1. Belle fell in love with Beast.
That's how the fairytale was supposed to go anyway. We knew how it was going to turn out. But, bless her kind bookworm heart, not Belle.
So she fell in love with a monster Yeti. Not how 1 would love a pet, but romantic feelings for something that's not human.
-- Staring lovingly into those baby blues.
*cough*Beast**lity*cough*. That is sooooooooooooooooooooooooooo wrong.
Just watch this. 2:54 into the clip.
"Belle, you came back!"
But wait. Did Beast, coming in at close to (at least) 200 pounds, not fall because Belle reached out and pulled him back? Because I thought the law of physics would meant Belle, who looked like she could use a Carl's Jr burger, would fall over the balcony edge because of how much Beast weighed.
Clearly love conquers physics.
3. Lumiere, Cogsworth, Mrs Potts, Chip and other assorted home furnishings
Belle and Beast shared meals together, and we all remembered how candlesticks could sing and dance and asked us to try the grey stuff because it's delicious, and if we didn't believe him we could ask the dishes.

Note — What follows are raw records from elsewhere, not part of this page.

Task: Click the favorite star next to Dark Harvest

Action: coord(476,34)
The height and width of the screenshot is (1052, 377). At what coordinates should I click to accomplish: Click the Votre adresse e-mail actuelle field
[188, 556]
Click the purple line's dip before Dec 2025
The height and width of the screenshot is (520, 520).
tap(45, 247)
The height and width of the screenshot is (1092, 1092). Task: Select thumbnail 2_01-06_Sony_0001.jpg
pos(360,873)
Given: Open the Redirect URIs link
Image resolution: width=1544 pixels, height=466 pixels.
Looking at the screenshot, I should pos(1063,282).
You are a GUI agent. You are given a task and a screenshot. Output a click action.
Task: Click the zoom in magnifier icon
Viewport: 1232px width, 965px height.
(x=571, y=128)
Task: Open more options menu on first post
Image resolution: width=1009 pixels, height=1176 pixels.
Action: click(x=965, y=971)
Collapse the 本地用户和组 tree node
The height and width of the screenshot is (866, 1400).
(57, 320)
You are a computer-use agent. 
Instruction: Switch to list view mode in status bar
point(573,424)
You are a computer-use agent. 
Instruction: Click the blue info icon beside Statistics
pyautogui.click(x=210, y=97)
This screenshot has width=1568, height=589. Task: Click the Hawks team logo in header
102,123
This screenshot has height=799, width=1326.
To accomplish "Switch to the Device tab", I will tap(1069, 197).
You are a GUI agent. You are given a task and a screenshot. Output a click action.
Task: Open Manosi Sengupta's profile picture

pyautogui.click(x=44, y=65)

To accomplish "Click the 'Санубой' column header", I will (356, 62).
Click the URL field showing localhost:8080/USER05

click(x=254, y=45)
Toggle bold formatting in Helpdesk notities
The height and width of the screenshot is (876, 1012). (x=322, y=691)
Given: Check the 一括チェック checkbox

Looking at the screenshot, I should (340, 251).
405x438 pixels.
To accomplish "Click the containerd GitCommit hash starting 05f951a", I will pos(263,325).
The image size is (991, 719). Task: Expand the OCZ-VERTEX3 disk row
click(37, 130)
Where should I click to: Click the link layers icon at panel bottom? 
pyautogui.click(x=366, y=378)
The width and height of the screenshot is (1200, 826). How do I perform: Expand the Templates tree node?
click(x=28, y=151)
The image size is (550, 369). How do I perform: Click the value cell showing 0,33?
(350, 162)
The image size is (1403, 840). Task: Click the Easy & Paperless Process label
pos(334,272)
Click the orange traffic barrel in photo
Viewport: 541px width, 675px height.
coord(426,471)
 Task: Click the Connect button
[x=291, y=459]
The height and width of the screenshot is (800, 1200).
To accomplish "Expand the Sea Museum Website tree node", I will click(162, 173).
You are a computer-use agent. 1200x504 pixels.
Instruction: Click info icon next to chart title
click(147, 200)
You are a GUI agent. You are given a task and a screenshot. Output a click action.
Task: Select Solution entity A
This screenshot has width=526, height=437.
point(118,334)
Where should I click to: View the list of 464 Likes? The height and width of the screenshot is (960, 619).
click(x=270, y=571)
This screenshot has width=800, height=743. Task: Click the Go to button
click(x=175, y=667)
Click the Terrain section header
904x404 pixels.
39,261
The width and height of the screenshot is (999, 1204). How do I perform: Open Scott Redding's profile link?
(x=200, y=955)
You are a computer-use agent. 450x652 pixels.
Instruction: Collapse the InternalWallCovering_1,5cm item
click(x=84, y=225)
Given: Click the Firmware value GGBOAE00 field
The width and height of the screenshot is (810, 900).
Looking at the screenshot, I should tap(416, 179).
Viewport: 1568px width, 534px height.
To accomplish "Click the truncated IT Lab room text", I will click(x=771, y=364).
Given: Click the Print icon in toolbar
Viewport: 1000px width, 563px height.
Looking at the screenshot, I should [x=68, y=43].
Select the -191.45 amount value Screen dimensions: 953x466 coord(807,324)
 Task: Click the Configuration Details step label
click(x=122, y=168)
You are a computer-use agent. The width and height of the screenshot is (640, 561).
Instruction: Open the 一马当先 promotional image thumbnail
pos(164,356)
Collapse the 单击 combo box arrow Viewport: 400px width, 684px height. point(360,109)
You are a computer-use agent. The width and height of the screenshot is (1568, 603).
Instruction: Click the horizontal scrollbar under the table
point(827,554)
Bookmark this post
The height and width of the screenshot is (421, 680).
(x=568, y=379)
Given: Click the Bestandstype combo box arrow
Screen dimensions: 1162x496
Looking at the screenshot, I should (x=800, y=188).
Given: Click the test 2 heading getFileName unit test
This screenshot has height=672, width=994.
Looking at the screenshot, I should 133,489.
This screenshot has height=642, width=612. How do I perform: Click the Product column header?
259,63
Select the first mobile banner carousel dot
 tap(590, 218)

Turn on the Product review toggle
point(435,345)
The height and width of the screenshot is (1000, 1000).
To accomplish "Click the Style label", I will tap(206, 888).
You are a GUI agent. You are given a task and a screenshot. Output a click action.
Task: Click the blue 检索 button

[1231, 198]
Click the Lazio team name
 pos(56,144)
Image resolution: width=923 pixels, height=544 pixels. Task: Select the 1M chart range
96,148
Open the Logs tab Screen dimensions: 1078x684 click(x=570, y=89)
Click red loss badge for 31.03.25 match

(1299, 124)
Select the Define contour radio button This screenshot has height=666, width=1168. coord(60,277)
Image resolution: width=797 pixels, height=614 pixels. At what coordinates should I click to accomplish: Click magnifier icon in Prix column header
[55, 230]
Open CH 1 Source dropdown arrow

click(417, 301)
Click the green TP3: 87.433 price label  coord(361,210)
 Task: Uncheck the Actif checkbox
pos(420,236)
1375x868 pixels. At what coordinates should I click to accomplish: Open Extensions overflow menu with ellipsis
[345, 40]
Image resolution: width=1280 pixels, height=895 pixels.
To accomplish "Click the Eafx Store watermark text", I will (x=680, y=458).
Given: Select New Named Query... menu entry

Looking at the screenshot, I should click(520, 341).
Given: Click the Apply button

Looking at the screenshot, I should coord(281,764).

Back to Belle and Beast sharing a meal together. On proper cutlery and perhaps the finest china that survived Beast's wrath in the castle. Chip is a teacup. Now, let's draw the 2 points together. Eating off plates using cutlery that were once possibly HUMAN if not for Beast Prince's stone cold heart.
They were eating food OFF ex-humans. Can I go eww now?
Belle's father, Maurice, was an inventor. So I would say he was a man of science. How he grappled the reality that his son-in-law was a former monstrous looking animal, that's beyond me.
Enchantment and science. Enchantment = advanced science that could transform human to household items?
5. The ending of the movie
I suppose Belle and Beast Prince got married and like all newlyweds, they waltzed in their gigantic ballroom as smitten family and friends looked on.
Mmmm just a question, all those years that Beast Prince was a beast, did his friends and royal relatives not know about his predicament? And given his age and status, I thought they would have sent their fair royal daughters to him and propose marriage. Or something like that. They must know, and had kept away for fear of being ripped apart by his fangs.
Now that he was human, did he send out wedding invites to all those uncaring bastards who didn't find a more powerful witch to lift the curse? And did those people show up upon hearing that he was no longer a beast?
Only the innocence of a 10 year old could blind us from these disturbing questions and observations. To quote Beast, "Maybe it's better this way."
I still love Beauty & the Beast!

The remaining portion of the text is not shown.